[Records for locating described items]
************

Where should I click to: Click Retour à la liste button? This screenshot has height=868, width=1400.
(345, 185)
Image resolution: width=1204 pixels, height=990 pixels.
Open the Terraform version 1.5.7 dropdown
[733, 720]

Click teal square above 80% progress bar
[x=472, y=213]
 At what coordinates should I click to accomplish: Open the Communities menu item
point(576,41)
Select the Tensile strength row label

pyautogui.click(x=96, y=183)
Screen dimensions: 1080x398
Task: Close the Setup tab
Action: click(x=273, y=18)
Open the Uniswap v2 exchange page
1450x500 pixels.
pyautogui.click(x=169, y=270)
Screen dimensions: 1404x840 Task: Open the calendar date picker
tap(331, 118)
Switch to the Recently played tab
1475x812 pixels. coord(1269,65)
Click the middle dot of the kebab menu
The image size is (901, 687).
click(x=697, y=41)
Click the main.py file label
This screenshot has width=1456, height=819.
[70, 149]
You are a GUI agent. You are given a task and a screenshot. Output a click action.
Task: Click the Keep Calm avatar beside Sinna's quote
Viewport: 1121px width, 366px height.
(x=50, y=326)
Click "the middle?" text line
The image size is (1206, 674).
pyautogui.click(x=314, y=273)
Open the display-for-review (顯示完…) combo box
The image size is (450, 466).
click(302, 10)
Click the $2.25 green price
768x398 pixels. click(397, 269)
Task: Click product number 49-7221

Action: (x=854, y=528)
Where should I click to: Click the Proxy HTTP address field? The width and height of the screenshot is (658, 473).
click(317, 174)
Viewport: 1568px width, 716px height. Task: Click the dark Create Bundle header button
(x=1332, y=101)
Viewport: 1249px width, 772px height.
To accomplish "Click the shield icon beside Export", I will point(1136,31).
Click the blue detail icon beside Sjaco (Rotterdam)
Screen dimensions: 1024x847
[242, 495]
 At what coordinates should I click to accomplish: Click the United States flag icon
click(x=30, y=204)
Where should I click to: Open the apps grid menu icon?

************

■ **Stated goal**
Could you return every line of the data above, from the first to the last, without changing a single character?

■ **Problem solution**
Where should I click to: Click Retour à la liste button? This screenshot has height=868, width=1400.
(345, 185)
Image resolution: width=1204 pixels, height=990 pixels.
Open the Terraform version 1.5.7 dropdown
[733, 720]

Click teal square above 80% progress bar
[x=472, y=213]
 At what coordinates should I click to accomplish: Open the Communities menu item
point(576,41)
Select the Tensile strength row label

pyautogui.click(x=96, y=183)
Screen dimensions: 1080x398
Task: Close the Setup tab
Action: click(x=273, y=18)
Open the Uniswap v2 exchange page
1450x500 pixels.
pyautogui.click(x=169, y=270)
Screen dimensions: 1404x840 Task: Open the calendar date picker
tap(331, 118)
Switch to the Recently played tab
1475x812 pixels. coord(1269,65)
Click the middle dot of the kebab menu
The image size is (901, 687).
click(x=697, y=41)
Click the main.py file label
This screenshot has width=1456, height=819.
[70, 149]
You are a GUI agent. You are given a task and a screenshot. Output a click action.
Task: Click the Keep Calm avatar beside Sinna's quote
Viewport: 1121px width, 366px height.
(x=50, y=326)
Click "the middle?" text line
The image size is (1206, 674).
pyautogui.click(x=314, y=273)
Open the display-for-review (顯示完…) combo box
The image size is (450, 466).
click(302, 10)
Click the $2.25 green price
768x398 pixels. click(397, 269)
Task: Click product number 49-7221

Action: (x=854, y=528)
Where should I click to: Click the Proxy HTTP address field? The width and height of the screenshot is (658, 473).
click(317, 174)
Viewport: 1568px width, 716px height. Task: Click the dark Create Bundle header button
(x=1332, y=101)
Viewport: 1249px width, 772px height.
To accomplish "Click the shield icon beside Export", I will point(1136,31).
Click the blue detail icon beside Sjaco (Rotterdam)
Screen dimensions: 1024x847
[242, 495]
 At what coordinates should I click to accomplish: Click the United States flag icon
click(x=30, y=204)
Where should I click to: Open the apps grid menu icon?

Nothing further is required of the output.